[WHAT THE EXERCISE ASKS]
Can you copy out each of the entries below word for word, keeping every line unchanged?

(Entries from a data collection)
***

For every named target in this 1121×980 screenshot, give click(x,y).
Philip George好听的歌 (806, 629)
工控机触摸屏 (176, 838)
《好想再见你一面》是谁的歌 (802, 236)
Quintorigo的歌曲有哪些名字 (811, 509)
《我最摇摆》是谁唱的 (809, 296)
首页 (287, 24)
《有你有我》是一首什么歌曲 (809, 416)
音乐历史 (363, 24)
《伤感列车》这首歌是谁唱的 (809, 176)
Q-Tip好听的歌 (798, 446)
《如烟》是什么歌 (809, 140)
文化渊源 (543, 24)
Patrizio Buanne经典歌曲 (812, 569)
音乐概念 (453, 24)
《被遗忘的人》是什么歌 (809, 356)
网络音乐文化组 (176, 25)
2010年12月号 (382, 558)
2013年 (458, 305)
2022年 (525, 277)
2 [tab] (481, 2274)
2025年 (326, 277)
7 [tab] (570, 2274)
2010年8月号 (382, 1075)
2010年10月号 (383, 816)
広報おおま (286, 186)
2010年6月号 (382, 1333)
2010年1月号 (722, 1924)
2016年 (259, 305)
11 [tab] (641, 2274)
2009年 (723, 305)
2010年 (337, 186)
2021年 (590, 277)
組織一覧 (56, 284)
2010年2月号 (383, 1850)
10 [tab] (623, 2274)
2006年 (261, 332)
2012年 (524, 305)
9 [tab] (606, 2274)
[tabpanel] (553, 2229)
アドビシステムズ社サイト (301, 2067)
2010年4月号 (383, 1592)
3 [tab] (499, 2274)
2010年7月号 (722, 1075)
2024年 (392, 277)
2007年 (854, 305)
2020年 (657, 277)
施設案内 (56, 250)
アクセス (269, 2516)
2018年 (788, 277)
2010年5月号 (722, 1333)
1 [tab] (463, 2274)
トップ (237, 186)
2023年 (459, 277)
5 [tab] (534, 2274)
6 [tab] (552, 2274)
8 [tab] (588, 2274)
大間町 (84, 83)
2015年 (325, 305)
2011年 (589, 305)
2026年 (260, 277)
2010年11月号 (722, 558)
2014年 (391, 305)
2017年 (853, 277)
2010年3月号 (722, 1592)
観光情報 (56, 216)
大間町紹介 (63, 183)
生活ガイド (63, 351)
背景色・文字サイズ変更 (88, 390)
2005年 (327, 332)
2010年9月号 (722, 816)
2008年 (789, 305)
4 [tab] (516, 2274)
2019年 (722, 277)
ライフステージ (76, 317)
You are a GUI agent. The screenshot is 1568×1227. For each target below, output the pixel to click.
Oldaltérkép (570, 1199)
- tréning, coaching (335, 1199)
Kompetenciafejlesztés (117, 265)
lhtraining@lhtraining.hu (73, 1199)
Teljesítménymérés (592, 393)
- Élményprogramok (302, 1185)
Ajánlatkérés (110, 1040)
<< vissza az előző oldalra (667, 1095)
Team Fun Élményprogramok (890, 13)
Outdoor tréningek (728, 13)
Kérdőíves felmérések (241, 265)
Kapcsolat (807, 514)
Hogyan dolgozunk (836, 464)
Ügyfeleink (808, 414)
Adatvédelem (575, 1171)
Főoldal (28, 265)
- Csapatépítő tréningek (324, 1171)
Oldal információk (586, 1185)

***

[SOLUTION]
For every named target in this 1121×980 screenshot, give click(x,y).
Philip George好听的歌 (806, 629)
工控机触摸屏 (176, 838)
《好想再见你一面》是谁的歌 (802, 236)
Quintorigo的歌曲有哪些名字 (811, 509)
《我最摇摆》是谁唱的 (809, 296)
首页 (287, 24)
《有你有我》是一首什么歌曲 (809, 416)
音乐历史 (363, 24)
《伤感列车》这首歌是谁唱的 (809, 176)
Q-Tip好听的歌 (798, 446)
《如烟》是什么歌 (809, 140)
文化渊源 (543, 24)
Patrizio Buanne经典歌曲 (812, 569)
音乐概念 (453, 24)
《被遗忘的人》是什么歌 (809, 356)
网络音乐文化组 (176, 25)
2010年12月号 (382, 558)
2013年 (458, 305)
2022年 (525, 277)
2 [tab] (481, 2274)
2025年 (326, 277)
7 [tab] (570, 2274)
2010年8月号 (382, 1075)
2010年10月号 (383, 816)
広報おおま (286, 186)
2010年6月号 (382, 1333)
2010年1月号 (722, 1924)
2016年 (259, 305)
11 [tab] (641, 2274)
2009年 (723, 305)
2010年 (337, 186)
2021年 (590, 277)
組織一覧 (56, 284)
2010年2月号 (383, 1850)
10 [tab] (623, 2274)
2006年 (261, 332)
2012年 (524, 305)
9 [tab] (606, 2274)
[tabpanel] (553, 2229)
アドビシステムズ社サイト (301, 2067)
2010年4月号 (383, 1592)
3 [tab] (499, 2274)
2010年7月号 (722, 1075)
2024年 (392, 277)
2007年 (854, 305)
2020年 (657, 277)
施設案内 (56, 250)
アクセス (269, 2516)
2018年 (788, 277)
2010年5月号 (722, 1333)
1 [tab] (463, 2274)
トップ (237, 186)
2023年 (459, 277)
5 [tab] (534, 2274)
6 [tab] (552, 2274)
8 [tab] (588, 2274)
大間町 (84, 83)
2015年 (325, 305)
2011年 (589, 305)
2026年 (260, 277)
2010年11月号 (722, 558)
2014年 (391, 305)
2017年 (853, 277)
2010年3月号 (722, 1592)
観光情報 (56, 216)
大間町紹介 (63, 183)
生活ガイド (63, 351)
背景色・文字サイズ変更 (88, 390)
2005年 (327, 332)
2010年9月号 (722, 816)
2008年 (789, 305)
4 [tab] (516, 2274)
2019年 (722, 277)
ライフステージ (76, 317)
You are a GUI agent. The screenshot is 1568×1227. For each target below, output the pixel to click.
Oldaltérkép (570, 1199)
- tréning, coaching (335, 1199)
Kompetenciafejlesztés (117, 265)
lhtraining@lhtraining.hu (73, 1199)
Teljesítménymérés (592, 393)
- Élményprogramok (302, 1185)
Ajánlatkérés (110, 1040)
<< vissza az előző oldalra (667, 1095)
Team Fun Élményprogramok (890, 13)
Outdoor tréningek (728, 13)
Kérdőíves felmérések (241, 265)
Kapcsolat (807, 514)
Hogyan dolgozunk (836, 464)
Ügyfeleink (808, 414)
Adatvédelem (575, 1171)
Főoldal (28, 265)
- Csapatépítő tréningek (324, 1171)
Oldal információk (586, 1185)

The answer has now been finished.